— START OF Excerpt to read —

So when people ask whether Canada still needs truck drivers, the practical answer is yes. The more useful answer is why demand stays high, where it shows up most, and what is happening in the labour market. The reality is not a permanent emergency everywhere. It is a steady national need driven by replacement demand, plus regional pressure points that can tighten quickly depending on freight volumes, seasonality, and hiring conditions.
What the official outlook says about demand
One of the clearest national signals comes from the Government of Canada Job Bank outlook for Transport truck drivers (NOC 73300). At the national level, Job Bank projects a moderate risk of labour shortage for 2024 to 2033.
That wording matters. It does not say there is no problem. It also does not say there is a crisis everywhere. It suggests that over the decade, job openings and job seekers are expected to stay close enough that many employers will still find hiring challenging, especially when they need experienced drivers, specific endorsements, or long haul availability.
Why the need stays high even when the market cools
Trucking demand is not only about growth. It is also about replacement, churn, and the constant movement of drivers between segments.
Even if freight demand softens in a given quarter, the industry still needs to replace people who retire, change occupations, move from long haul to local work, or leave because the lifestyle no longer fits. That replacement pipeline is a big reason the need remains persistent over many years.
Statistics Canada has also highlighted how openings can ease from peak years while demand remains present. For example, in the second quarter of 2024, there were 15,350 job openings for transport truck drivers, and that figure was down significantly compared with earlier periods. This kind of pattern is normal in trucking: hiring intensity rises and falls, but the occupation does not stop being essential.
Canada’s trucking need is regional, not uniform
When people talk about Canada as a single job market, it hides the real story. Trucking conditions can be tight in one region and more balanced in another.
Job Bank regional outlook pages show this clearly. In some areas, prospects are strong for the near term. In other areas, hiring can be more stable or more competitive depending on local supply, industry mix, and route types. This is why two drivers can have completely different experiences even in the same year, simply because they live in different provinces or work different lanes.
For job seekers, the takeaway is simple. If you are willing to relocate, travel, or work specific routes, you often have more options. If you need a specific schedule or only want certain lanes, the market can feel tighter.
What vacancy data suggests about pressure points
Vacancy rates help explain where employers are struggling to fill roles. Trucking HR Canada publishes labour market snapshots that draw on Statistics Canada data and break out vacancy trends by province.
In its 2024 snapshot for transport truck drivers (NOC 73300), Trucking HR Canada reports an average annual vacancy rate of 4.7% for Canada, with variation by province.
Vacancy rates do not tell the whole story, but they support a basic point: even when the market is calmer than peak shortage years, many regions still experience meaningful hiring pressure.
Why trucking can feel like a shortage and a churn problem at the same time
A common question is this: if there is demand, why do some drivers still struggle to find the right job?
Part of the answer is that trucking is segmented. The industry includes local delivery, regional routes, dedicated runs, cross border lanes, long haul, specialized hauling (flatbed, tanker, heavy haul), and owner operator models. Each segment has different requirements, pay structures, and lifestyle tradeoffs.
Many companies can fill seats for some lanes but struggle in others. Roles that involve nights, long stretches away, remote routes, or physically demanding delivery often have the highest friction. That creates a situation where there can be openings, but not always openings that match what drivers want.

— END OF Excerpt to read —

Reproduce the section of the piece on Canada's need for truck drivers word for word, starting with "What the official" and going on through "long haul availability.".

— START OF Data section —

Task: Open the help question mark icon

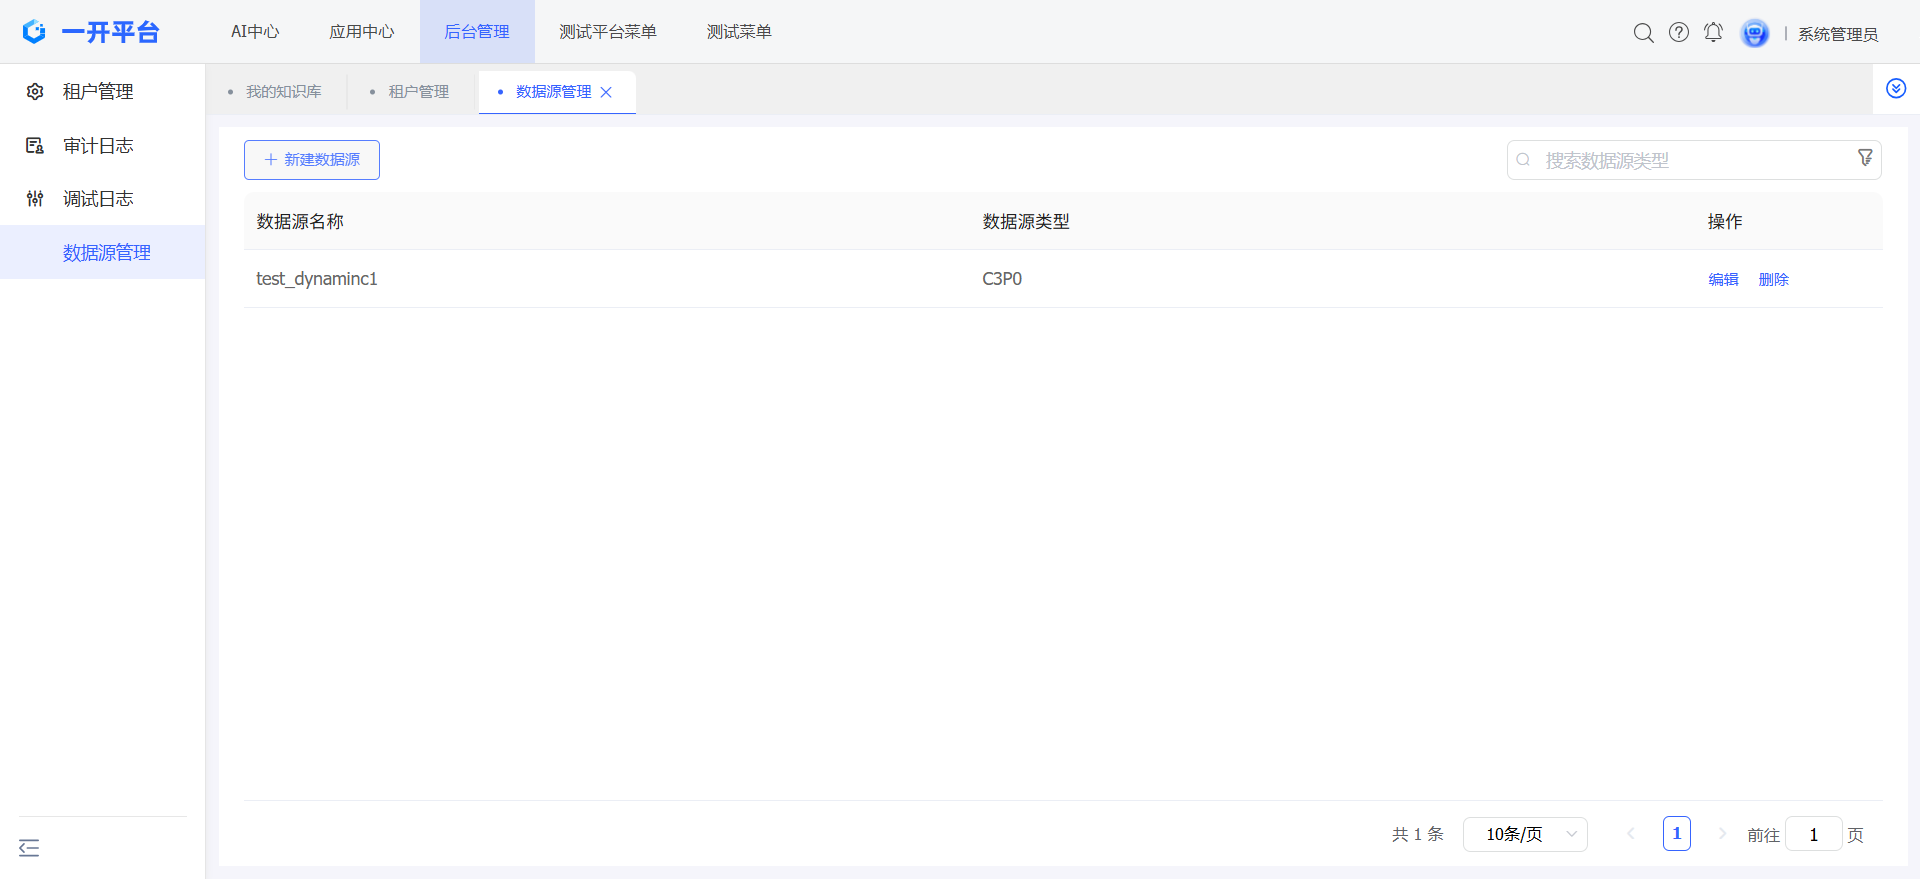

— END OF Data section —

▶ [Solution]
What the official outlook says about demand
One of the clearest national signals comes from the Government of Canada Job Bank outlook for Transport truck drivers (NOC 73300). At the national level, Job Bank projects a moderate risk of labour shortage for 2024 to 2033.
That wording matters. It does not say there is no problem. It also does not say there is a crisis everywhere. It suggests that over the decade, job openings and job seekers are expected to stay close enough that many employers will still find hiring challenging, especially when they need experienced drivers, specific endorsements, or long haul availability.